## TASK
Every record below should be copied exactly, with the pictures left out.
(Beginning of MATERIAL FOR THE TASK)
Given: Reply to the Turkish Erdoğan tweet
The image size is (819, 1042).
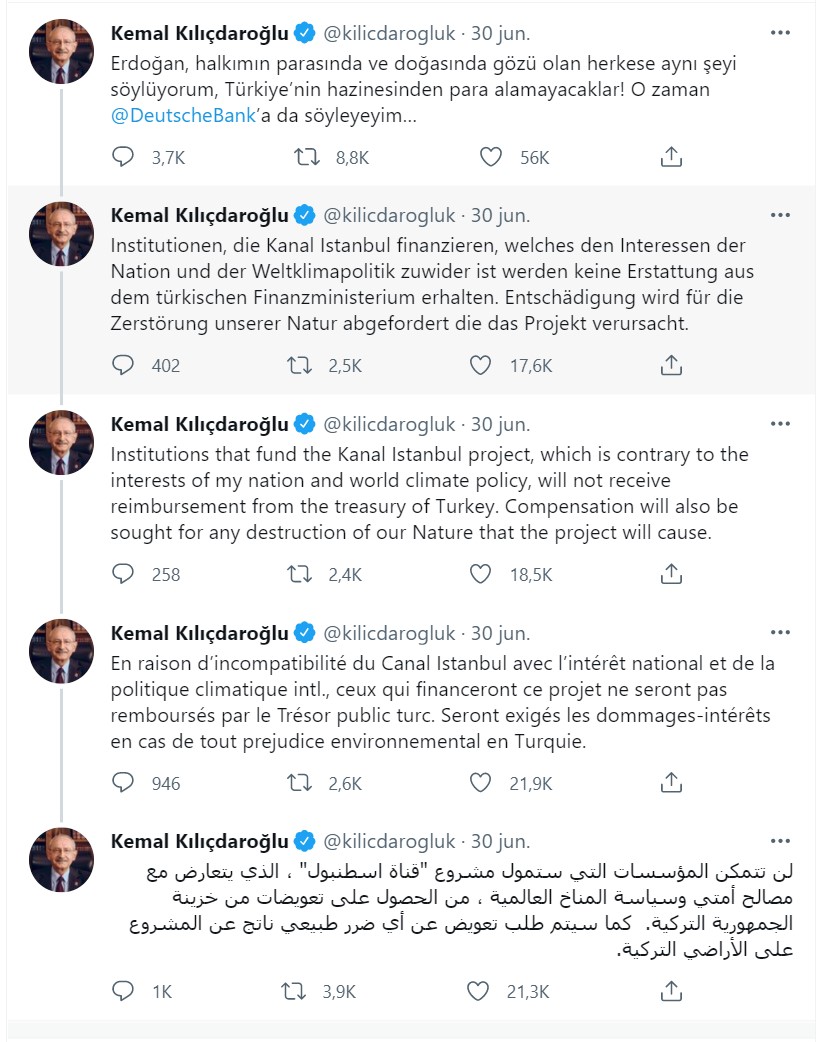Looking at the screenshot, I should click(x=123, y=157).
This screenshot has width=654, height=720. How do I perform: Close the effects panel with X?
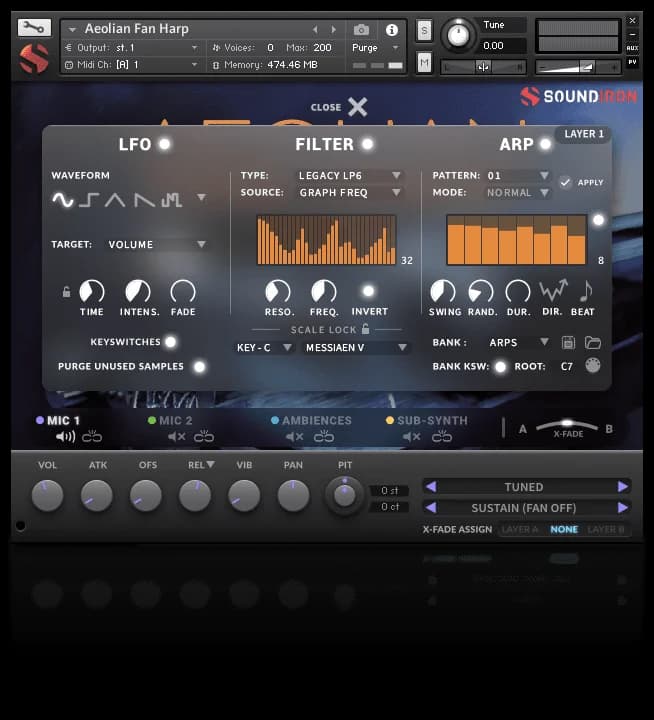357,107
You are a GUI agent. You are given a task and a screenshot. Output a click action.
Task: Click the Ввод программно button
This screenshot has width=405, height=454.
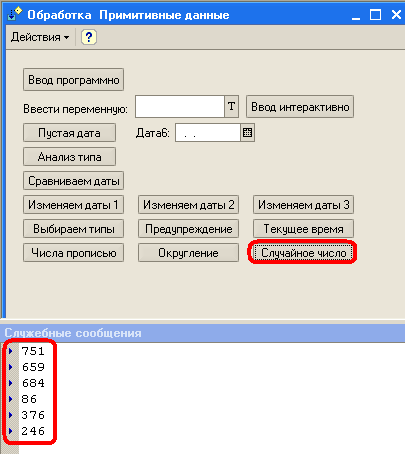(x=73, y=80)
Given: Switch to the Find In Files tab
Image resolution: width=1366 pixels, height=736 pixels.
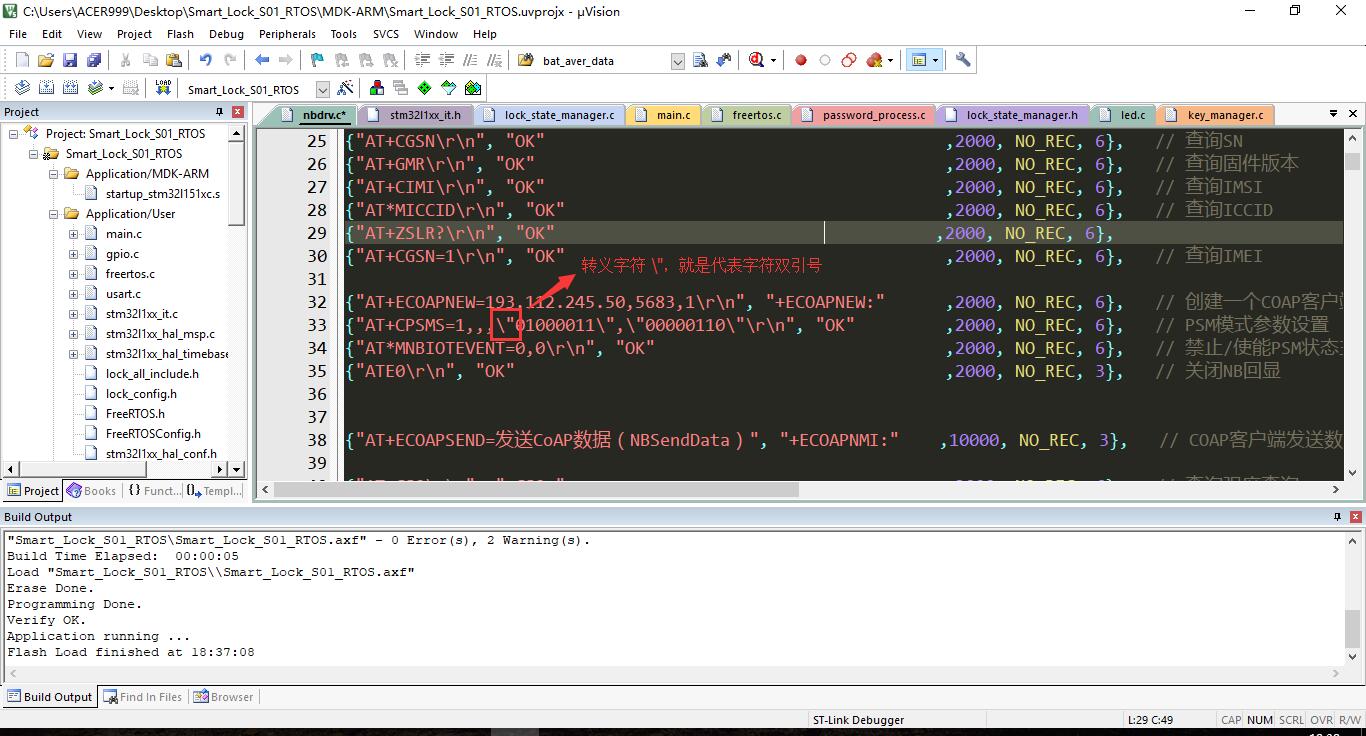Looking at the screenshot, I should click(x=143, y=697).
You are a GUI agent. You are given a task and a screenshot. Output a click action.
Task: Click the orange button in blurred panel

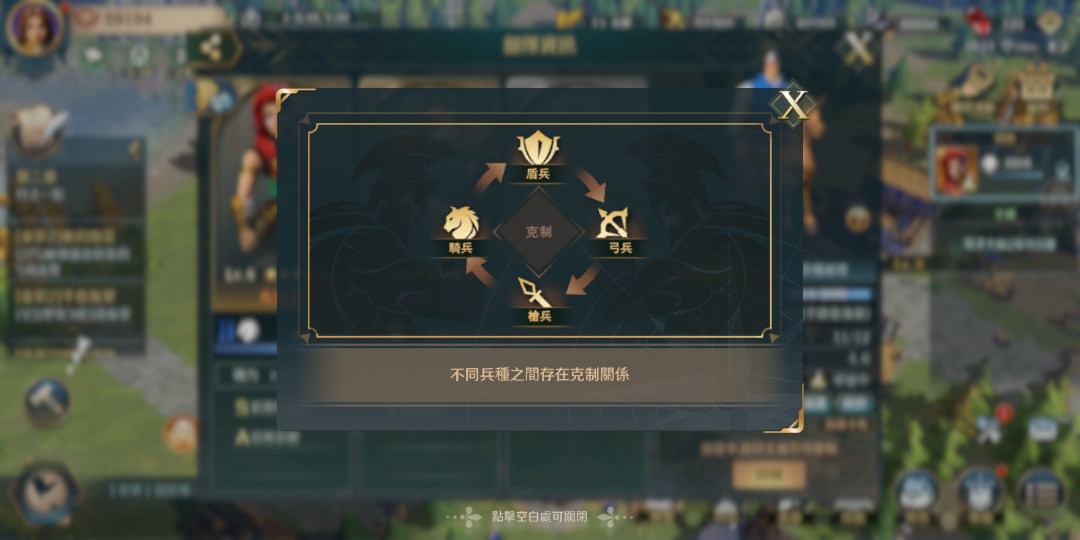pyautogui.click(x=769, y=475)
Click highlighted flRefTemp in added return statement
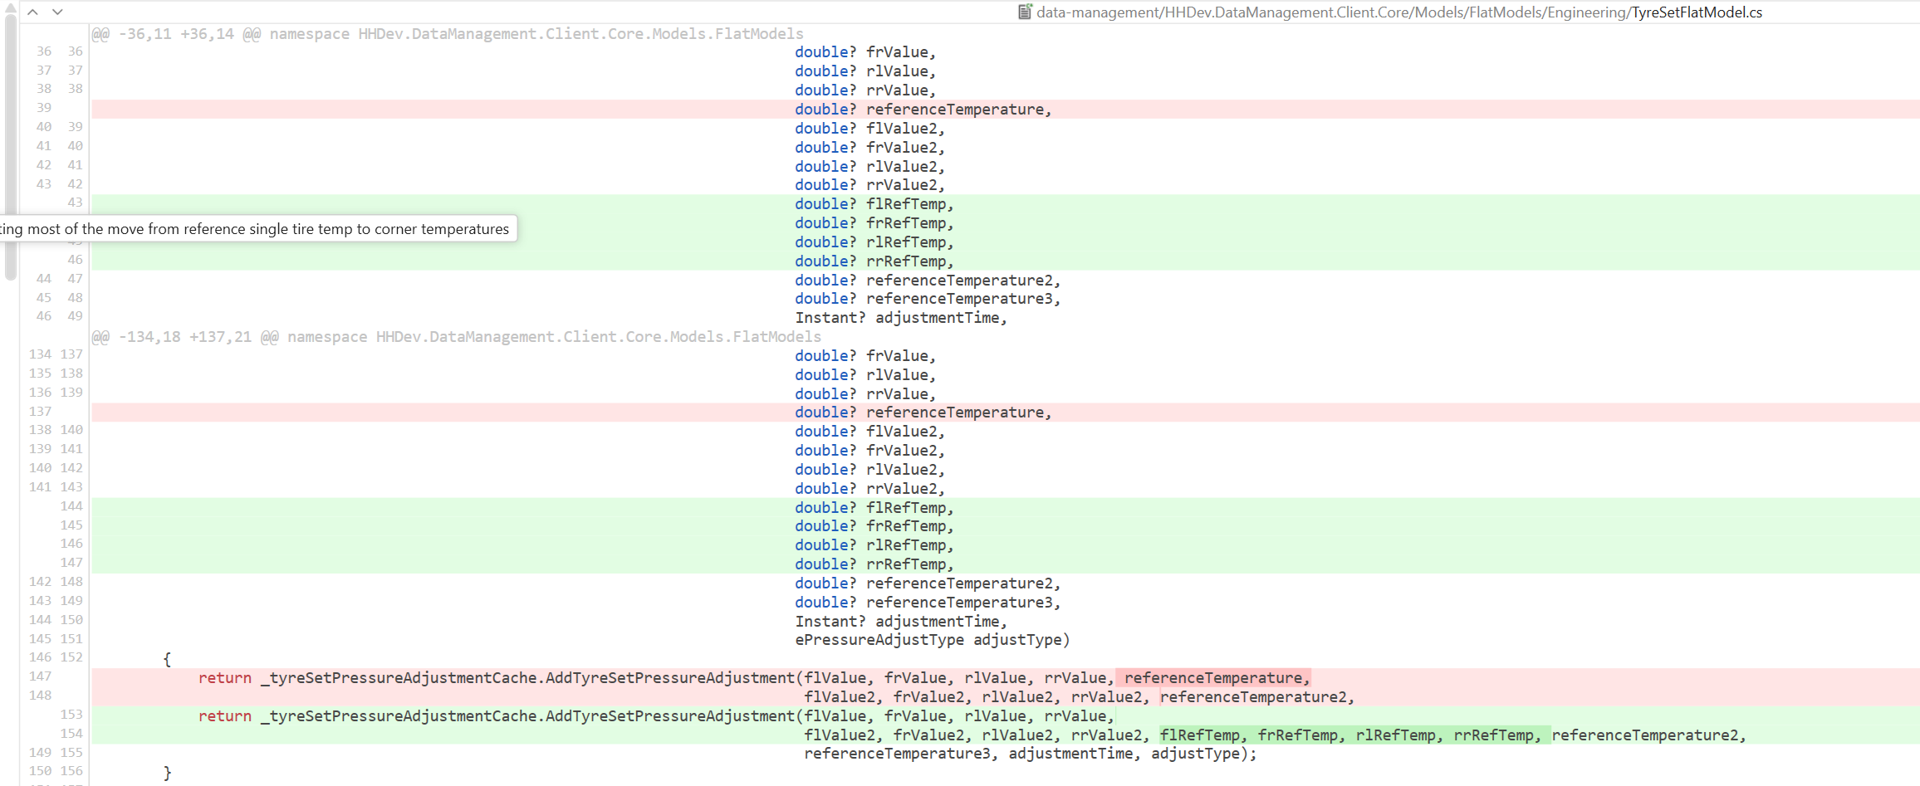1920x786 pixels. pyautogui.click(x=1199, y=736)
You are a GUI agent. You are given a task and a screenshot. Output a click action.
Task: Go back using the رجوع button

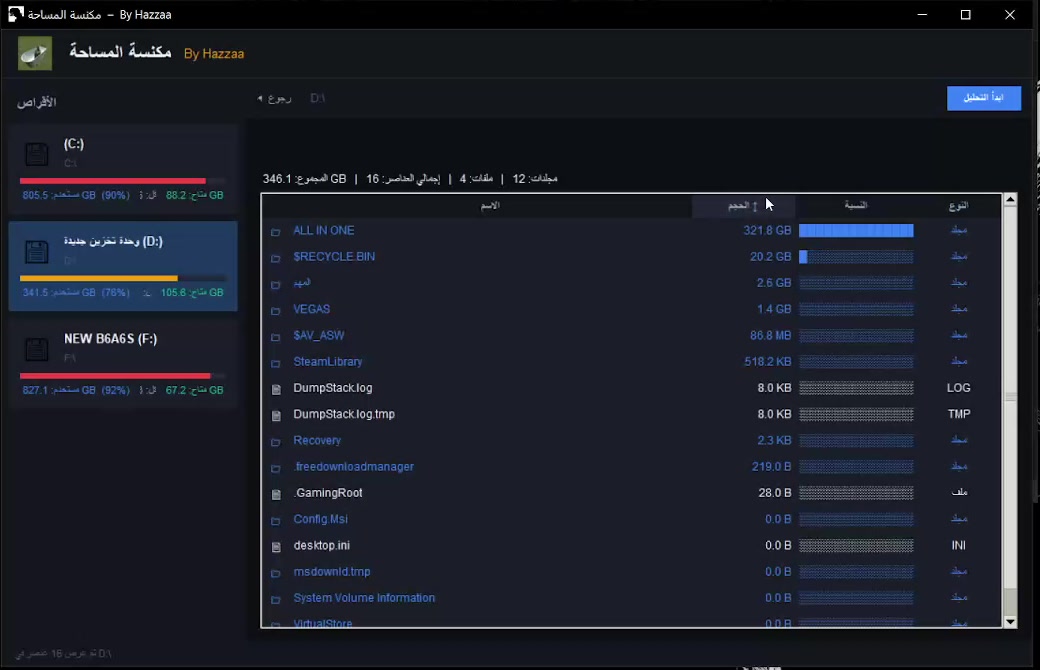[x=275, y=98]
(End of MATERIAL FOR THE TASK)
## RESULT OF THE TASK
Given: Reply to the Turkish Erdoğan tweet
The image size is (819, 1042).
Looking at the screenshot, I should click(x=123, y=157).
This screenshot has width=654, height=720. How do I perform: Close the effects panel with X?
357,107
You are a GUI agent. You are given a task and a screenshot. Output a click action.
Task: Click the Ввод программно button
This screenshot has width=405, height=454.
(x=73, y=80)
Given: Switch to the Find In Files tab
Image resolution: width=1366 pixels, height=736 pixels.
Looking at the screenshot, I should click(x=143, y=697).
You are a GUI agent. You are given a task and a screenshot. Output a click action.
Task: Click the orange button in blurred panel

pyautogui.click(x=769, y=475)
Click highlighted flRefTemp in added return statement
1920x786 pixels. pyautogui.click(x=1199, y=736)
You are a GUI agent. You are given a task and a screenshot. Output a click action.
Task: Go back using the رجوع button

[x=275, y=98]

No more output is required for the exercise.